_What the task asks_: Rewrite the rows below, changing every occurrence of "icon" to "symbol" and keeping all other text unchanged. Omit the pictures from your answer.

[Dataset records]
..............................
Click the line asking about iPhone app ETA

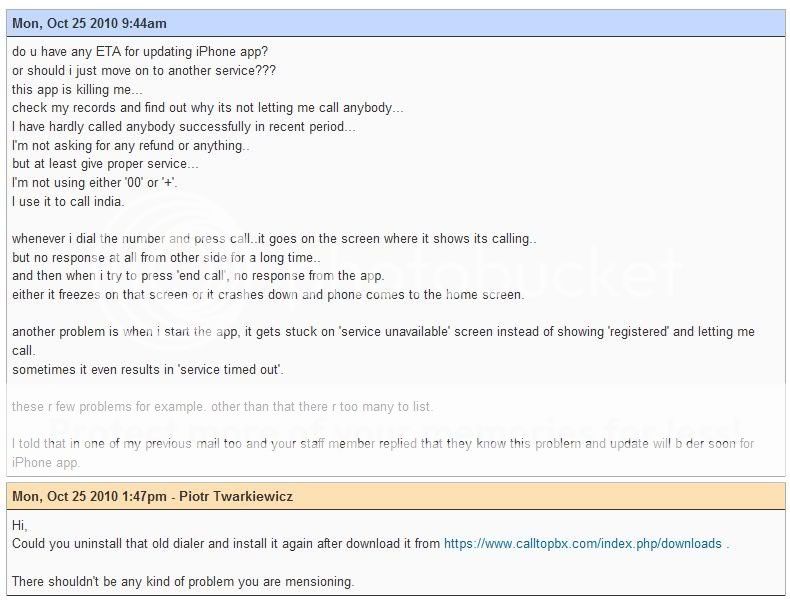point(140,51)
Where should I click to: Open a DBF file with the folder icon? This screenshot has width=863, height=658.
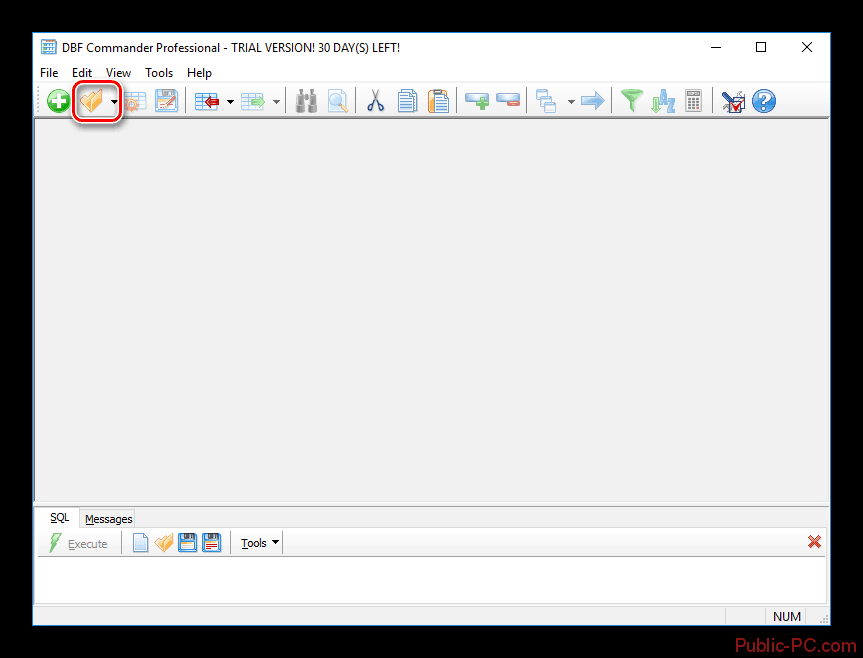point(92,101)
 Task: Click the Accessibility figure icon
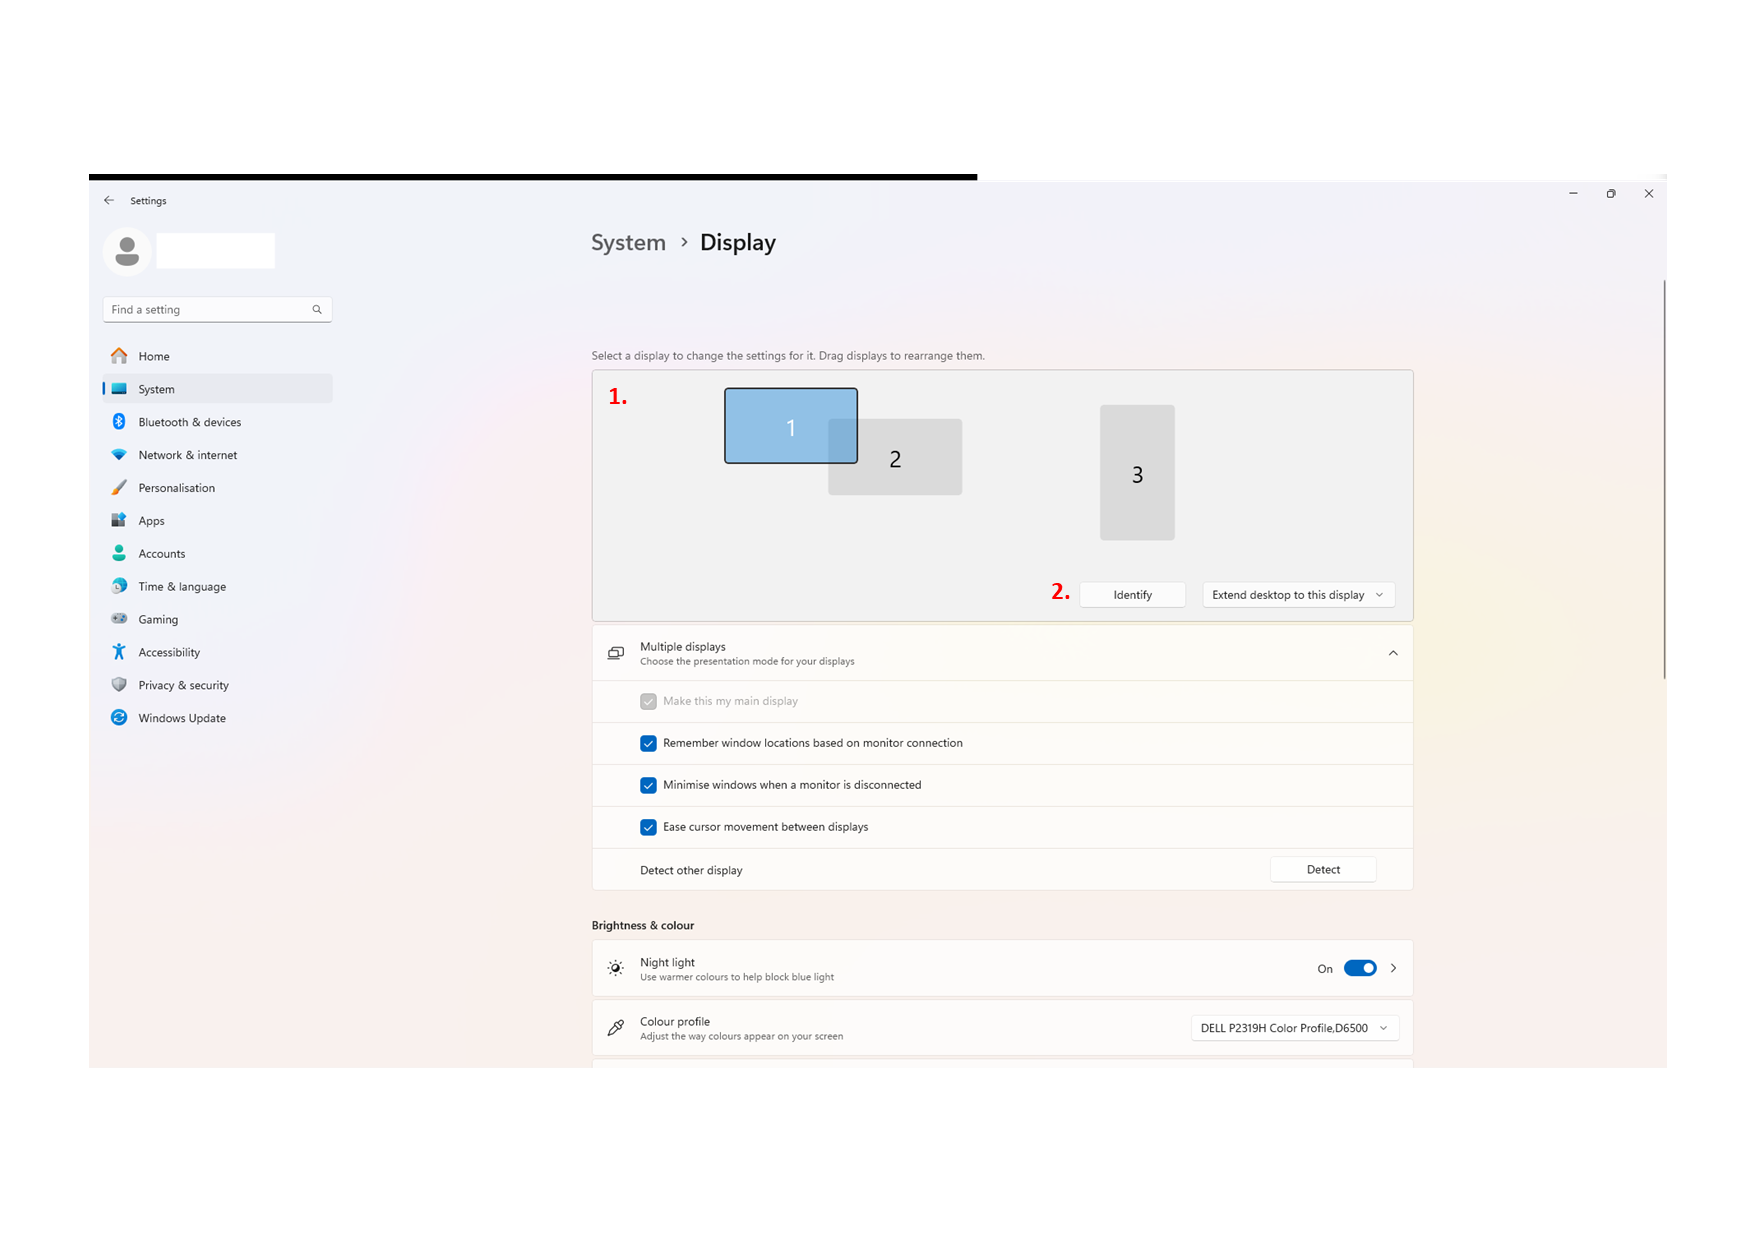(x=119, y=652)
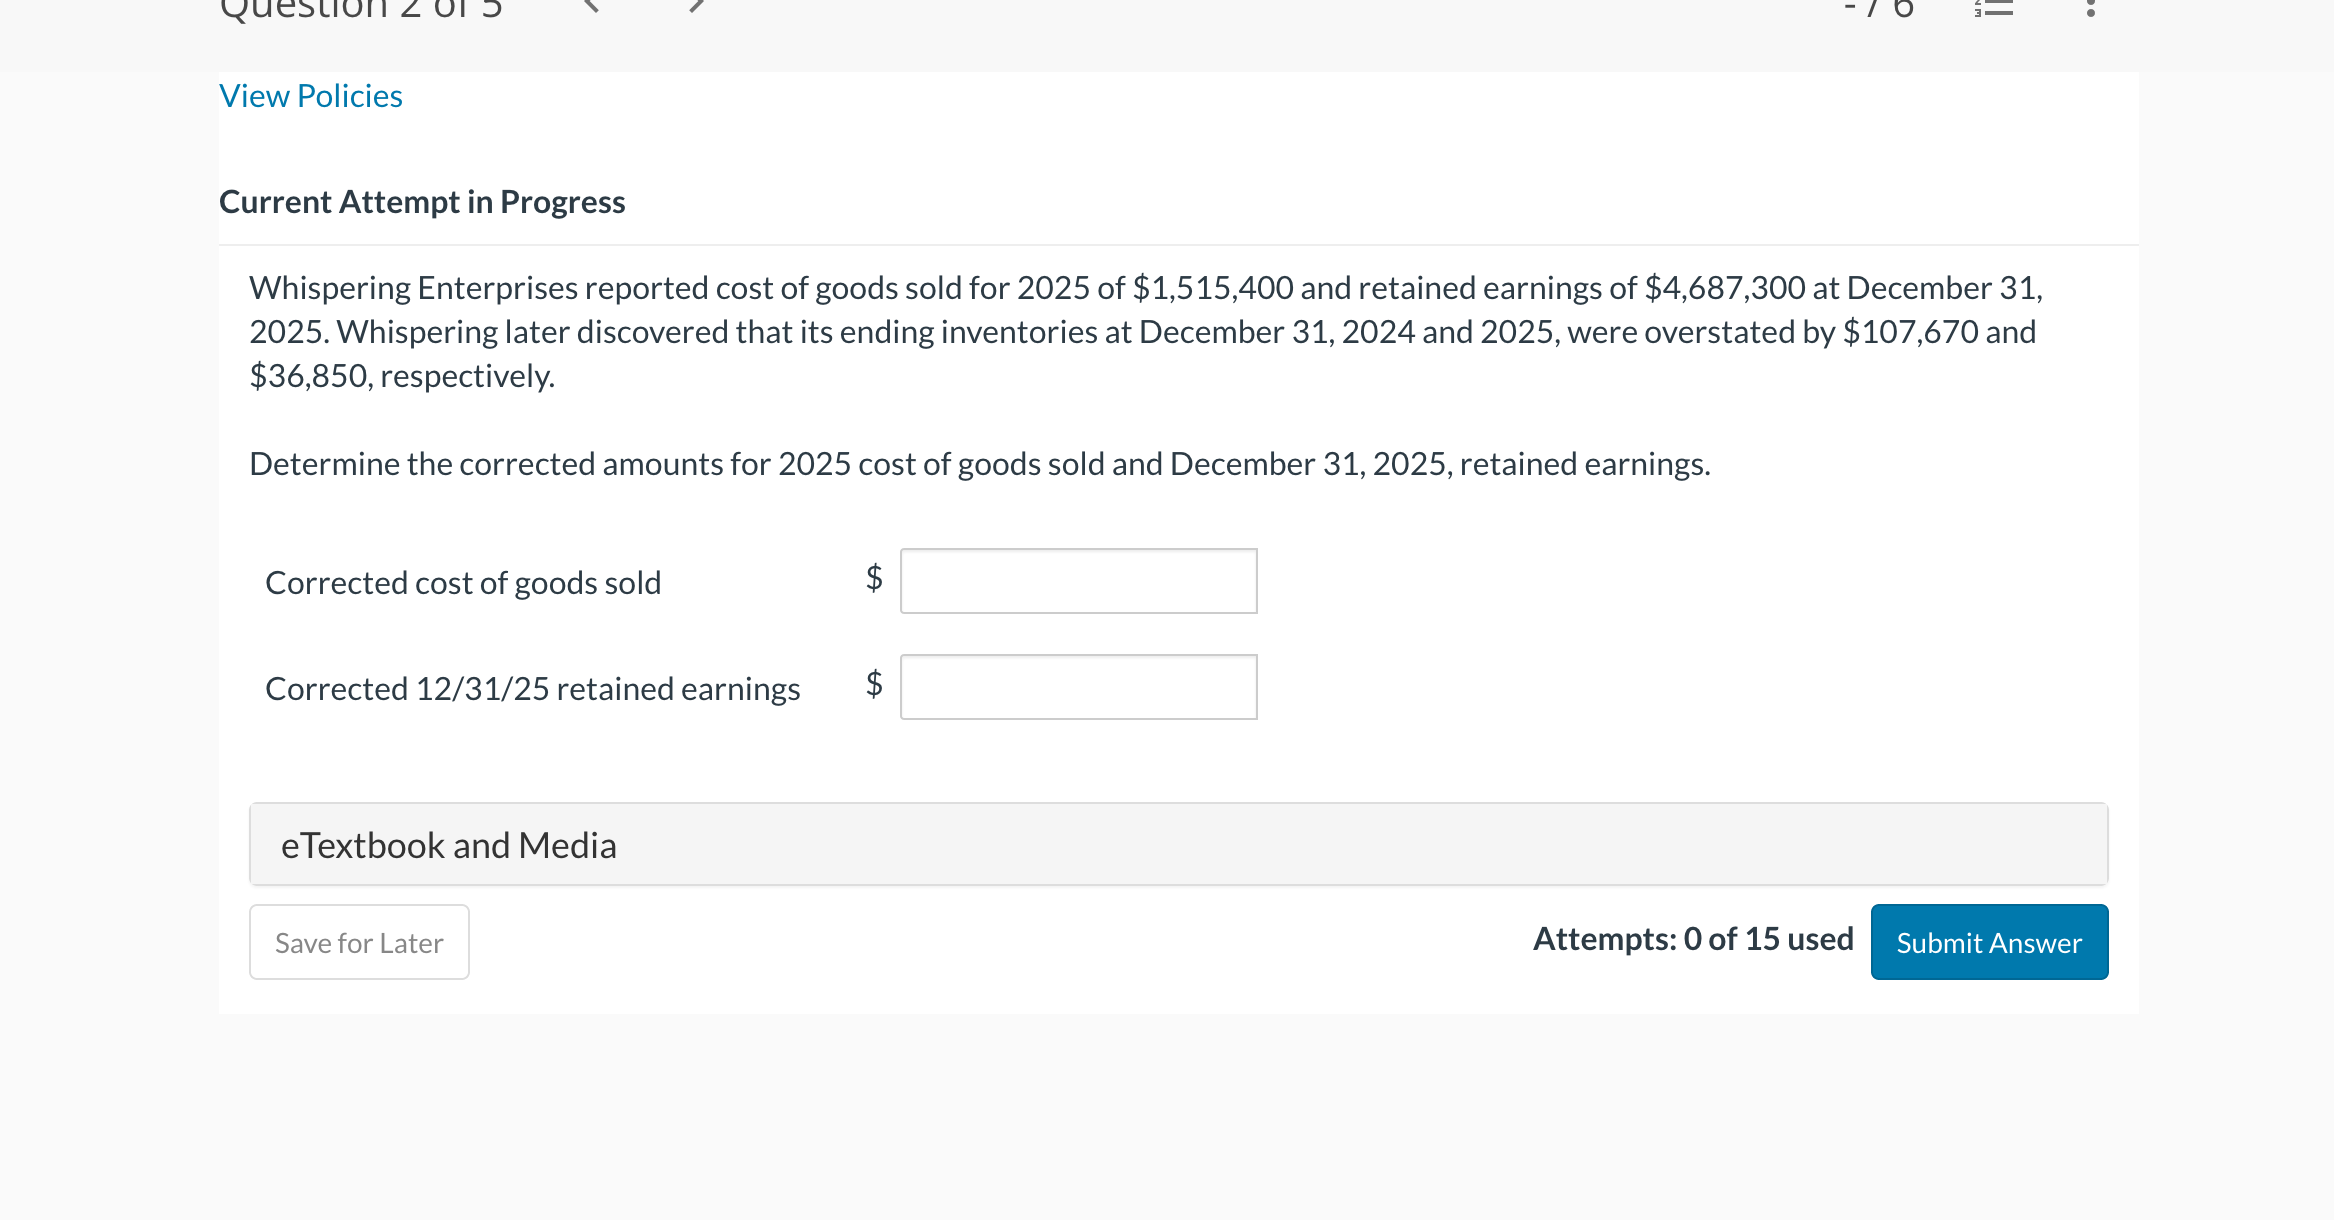Focus the Corrected 12/31/25 retained earnings field
This screenshot has width=2334, height=1220.
pos(1077,687)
..............................
_Solution to this task_:
Click the line asking about iPhone app ETA

point(140,51)
Where should I click to: Open a DBF file with the folder symbol? This screenshot has width=863, height=658.
point(92,101)
 Task: Click the Accessibility figure symbol
(x=119, y=652)
Focus the Corrected 12/31/25 retained earnings field
This screenshot has width=2334, height=1220.
pos(1077,687)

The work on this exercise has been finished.